Selbst in Ländern wie Spanien, wo sich die Arbeitslosenzahlen unter jungen Leuten bereits der 50%-Marke nähern, brachten die diffus begründeten Besetzungen zentraler Plätze in den Großtädten im vergangenen Sommer gar nichts, verschwanden ebenso schnell wie sie entstanden und mündeten schließlich im November sogar in die Abwahl der Sozialisten, um die Rechtskonservative Partido Popular (PP) Mariano Rajoys zur neuen Regierung zu machen. Offensichtlich glaubte die Mehrheit der spanischen Wähler, ausgerechnet mit einer konservativen Regierung, die sie vielleicht mit derjenigen Merkels in Deutschland assoziierten und die sie womöglich als ‘erfolgreiches Vorbild’ wahrnahmen, doch noch den Ausweg aus der Krise gewiesen zu bekommen. Es bedarf nicht allzugroßer prognostischer Fähigkeiten, um anzunehmen, dass sie darauf noch lange werden warten können.

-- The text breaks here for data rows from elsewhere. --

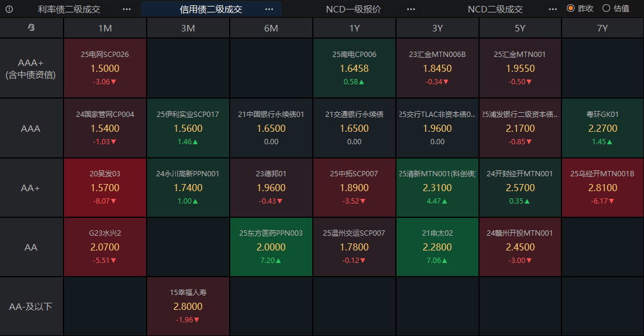The image size is (644, 336).
Task: Switch to the NCD一级报价 tab
Action: click(x=353, y=9)
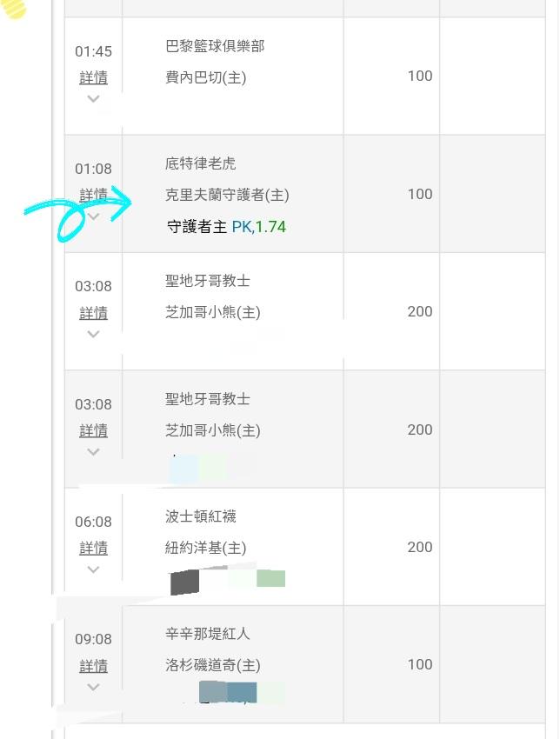Click the 100 amount in the 01:45 row
The width and height of the screenshot is (560, 739).
[420, 76]
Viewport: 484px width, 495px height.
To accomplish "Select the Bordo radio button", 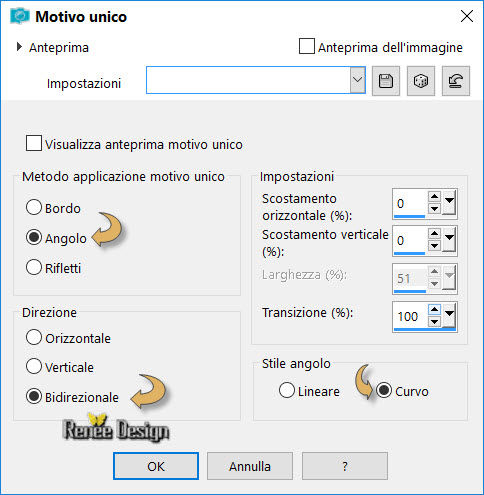I will point(34,207).
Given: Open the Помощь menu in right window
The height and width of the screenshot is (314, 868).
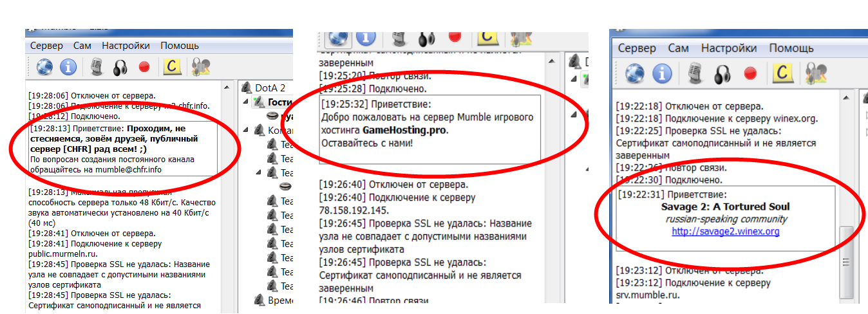Looking at the screenshot, I should (x=791, y=48).
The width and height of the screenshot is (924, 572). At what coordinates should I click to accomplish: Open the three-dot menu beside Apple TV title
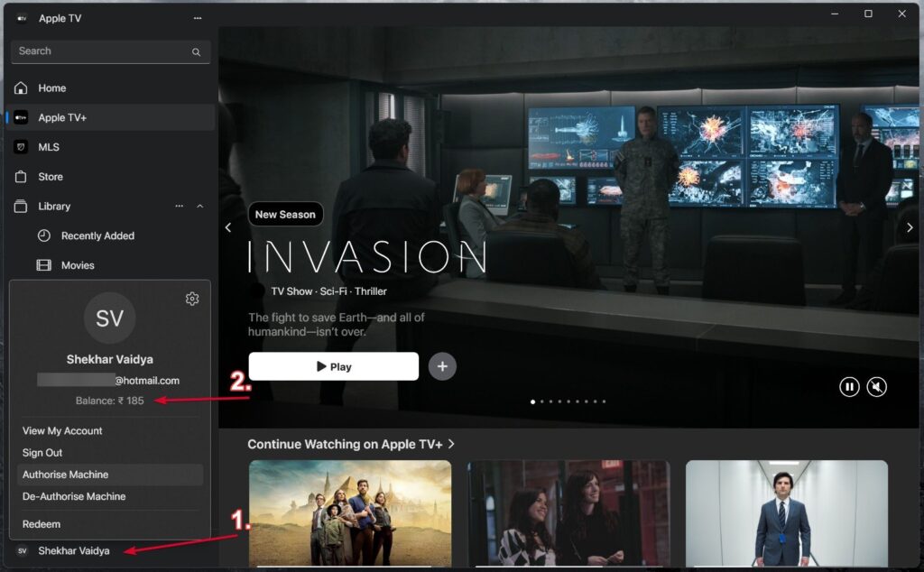tap(198, 18)

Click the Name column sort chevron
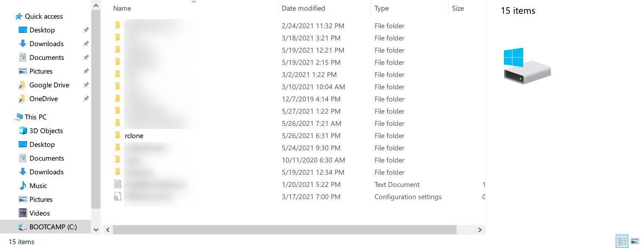(194, 2)
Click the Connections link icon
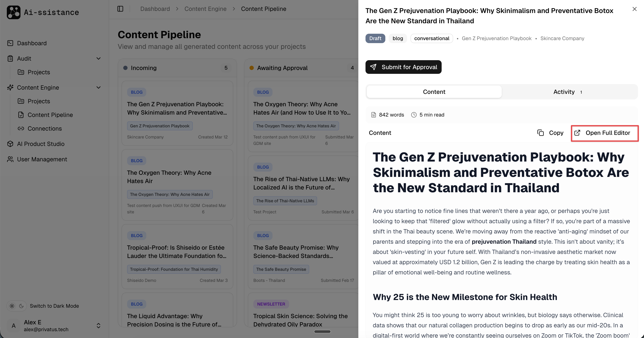 (21, 129)
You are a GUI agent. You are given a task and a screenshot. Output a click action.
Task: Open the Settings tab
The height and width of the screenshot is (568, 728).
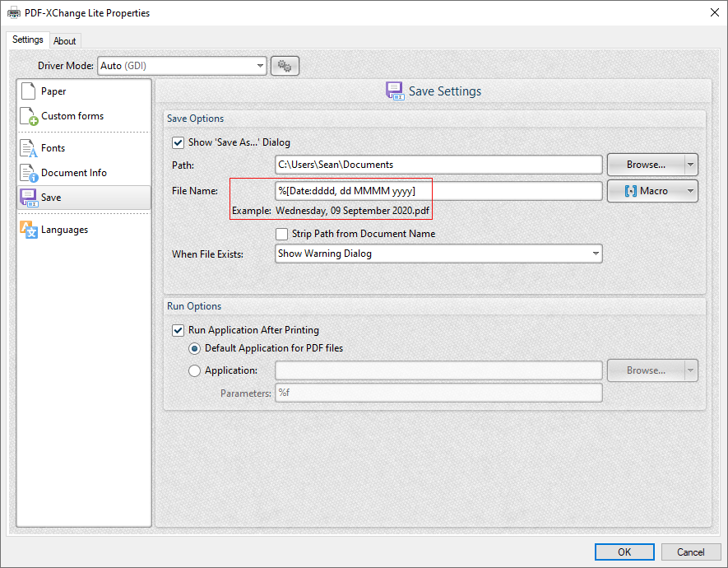point(27,39)
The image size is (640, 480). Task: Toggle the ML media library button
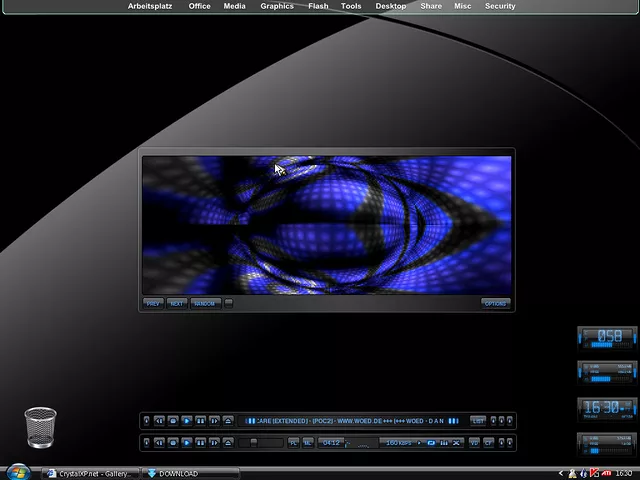(x=308, y=442)
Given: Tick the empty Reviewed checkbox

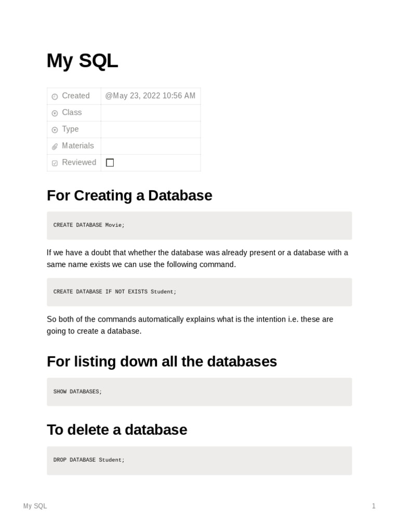Looking at the screenshot, I should coord(110,163).
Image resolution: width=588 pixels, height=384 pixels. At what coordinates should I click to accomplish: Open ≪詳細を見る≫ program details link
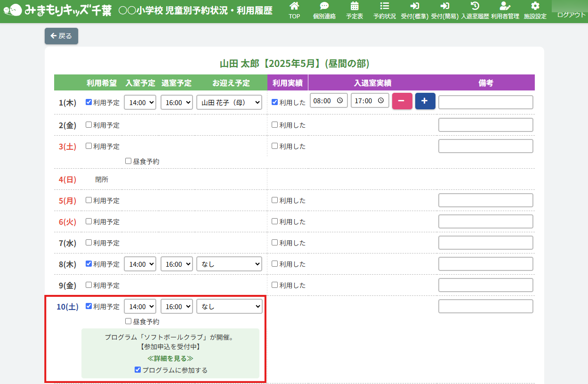click(170, 359)

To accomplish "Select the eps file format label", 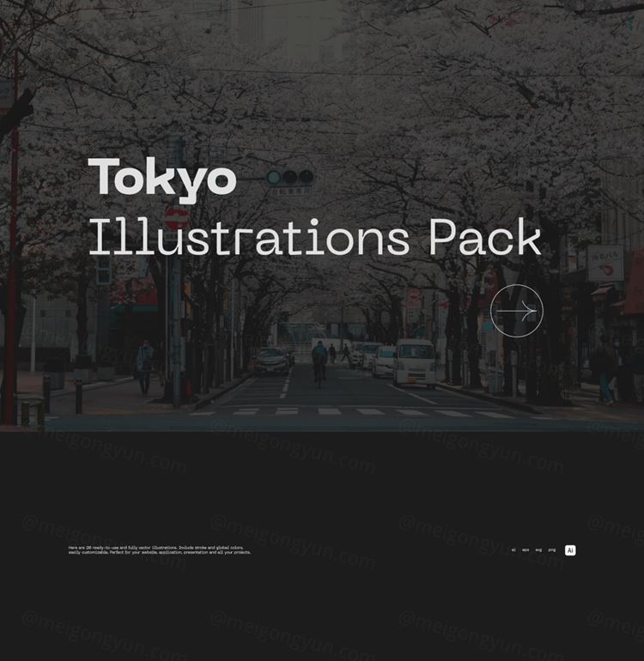I will pyautogui.click(x=526, y=550).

Ratsam wäre es da wohl, endlich mit der Lektüre zu beginnen und den Funktionsweisen unseres globalen Wirtschaftssystems einmal profunder auf den Grund zu gehen. In aller Bescheidenheit versucht unsere Zeitschrift literaturkritik.de dazu zum Jahresende zumindest einen kleinen aufklärerischen Beitrag zu leisten: Damit Ihnen unter dem Weihnachtsbaum nicht der Gesprächsstoff ausgeht oder sie gar in vollkommene Lethargie verfallen, haben wir für Sie schon einmal einen kleinen Themenschwerpunkt zum Thema „Kapitalismus“ zusammengestellt. Und keine Sorge: Solange in der Marburger Uni noch nicht alle Lichter ausgegangen und wir alle entlassen sind, werden wir auch im kommenden Jahr weiter für Sie da sein, um Sie mit Essays, Interviews, Artikeln und Rezensionen zu versorgen.

Mit den besten Wünschen für den Jahreswechsel
grüßt Sie herzlich
Ihr
Jan Süselbeck

Anm. der Red.: Die Fotos in dem vorliegenden Beitrag hat der Autor im vergangenen Sommer selbst am Stuttgarter Bahnhof gemacht, als ihm einmal wieder der Anschlusszug nach Tübingen davongefahren war, der bekanntlich niemals auch nur eine Minute auf den ICE aus Frankfurt am Main (via Mannheim) wartet, welcher seit Jahr und Tag durch unnötige und unerläuterte Stopps auf offener Strecke immer jene ca. 12 Minuten Verspätung bekommt, die exakt der Umsteigezeit in Stuttgart entsprechen: An diesem ehernen, unumstößlichen Naturgesetz dürfte selbst „Stuttgart 21“, falls das Projekt jemals abgeschlossen werden sollte, nichts mehr ändern.